The Central Bank of Nigeria (CBN), in its quest to guarantee the availability of forex for customers’ needs in various segments of the market, has injected another sum of $210million into the inter-bank Foreign Exchange Market. The new injection is part of the bank’s weekly intervention in the forex market.
Figures obtained from the apex bank yesterday revealed that the CBN offered $100million to authorized dealers in the wholesale segment of the market, while the Small and Medium Enterprises (SMEs) segment received the sum of $55 million.
Customers requiring foreign exchange for invisibles such as tuition fees, medical payments and Basic Travel Allowance (BTA), among others, were also allocated the sum of $55 million.

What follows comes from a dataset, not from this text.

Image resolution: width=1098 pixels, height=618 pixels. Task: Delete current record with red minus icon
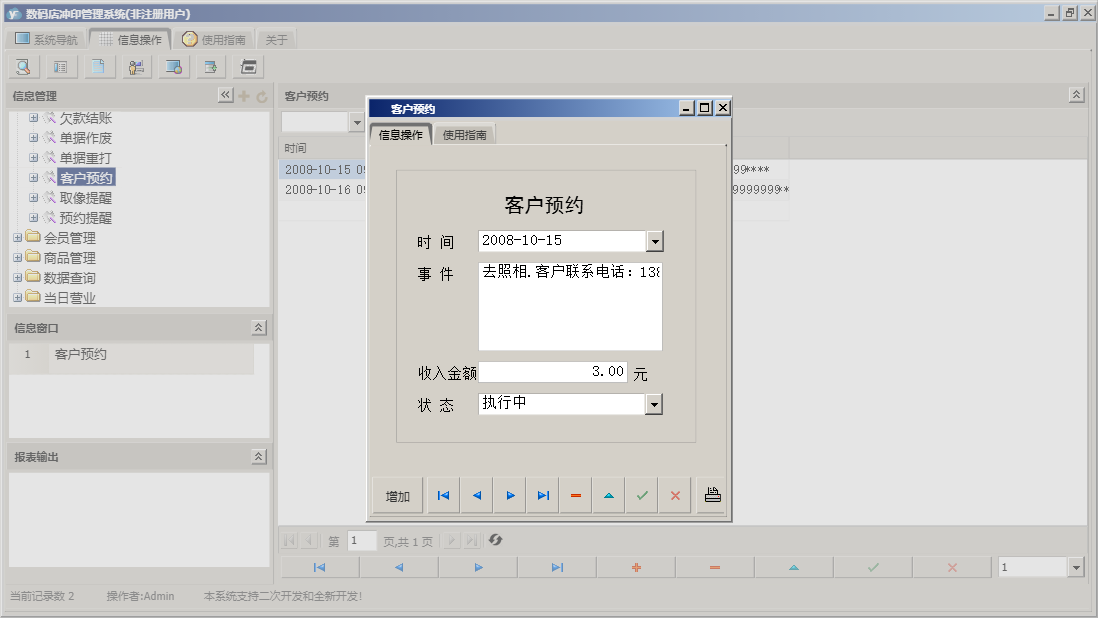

Acting director, Corporate Communications Department of the bank, Mr. Isaac Okorafor said the figures and reassured the public that the Bank would continue to intervene in the interbank foreign exchange market in line with its desire to sustain liquidity in the market and maintain stability.
He added that the steps taken so far by the Bank in the management of forex was paying off, as reflected by reduction in the country’s import bills and accretion to its foreign reserves which stood at $46 billion as at Friday, March 9, 2018.
LEADERSHIP recalls that last Friday, the Bank injected the sum of $355.43m into the Retail Secondary Market Intervention Sales (SMIS).
Meanwhile, the naira continued its stability in the FOREX market, exchanging at an average of N360/$1 in the BDC segment of the market on Monday, March 12, 2018.